In this blog post, we will start building a simple ETL pipeline using the Neo4j-ETL-Lib. The pipeline will load some fictional CSV data. Concepts and ideas will be explained along the way.
CSV Data
I have chosen a simple domain with just enough detail to explain how to use the etl-lib. You know, the typical e-commerce example: Customers order products.

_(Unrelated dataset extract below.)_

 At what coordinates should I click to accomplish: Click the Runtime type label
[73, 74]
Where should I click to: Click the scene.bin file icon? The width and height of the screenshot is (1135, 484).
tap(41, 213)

In our fictional example, we receive the product catalog as products.csv:
product_id | name | sku | price | stock_qty | category_id | category_name |
p-1001 | Wireless Mouse | TECH-MS-001 | 29.99 | 150 | c-elec | Electronics |
p-1002 | Mechanical Keyboard | TECH-KB-042 | 120.00 | 50 | c-elec | Electronics |
p-1003 | 27" Monitor | TECH-MN-270 | 299.99 | 30 | c-elec | Electronics |
And the customer orders as orders.csv:
order_id | order_date | order_status | customer_id | birthday | product_id | quantity | |
ord-5001 | 2023-10-01T10:15:00Z | DELIVERED | cust-001 | 1985-04-12 | p-1001 | 1 | |
ord-5001 | 2023-10-01T10:15:00Z | DELIVERED | cust-001 | 1985-04-12 | p-1004 | 2 | |
ord-5002 | 2023-10-02T14:30:00Z | SHIPPED | cust-002 | 1990-11-20 | p-2003 | 1 |
Not much to it, just the bare minimum to explain some features later.
Data Model
Our target data model is pictured below:

Again, all very simple. The focus is on how to use the etl-lib and the benefits it hopefully brings.
Loading the data
A simple LOAD CSV to load the products data would be:
LOAD CSV WITH HEADERS FROM 'file:///products.csv' AS row
MERGE (c:Category {id: row.category_id})
SET c.name = row.category_name
MERGE (p:Product {id: row.product_id})
SET p.name = row.name,
p.price = toFloat(row.price),
p.stock_qty = toInteger(row.stock_qty)
MERGE (p)-[:BELONGS_TO]->(c)While this is fine and can be extended with batching, it is hard to run autonomously, trace executions, handle failures, and so on.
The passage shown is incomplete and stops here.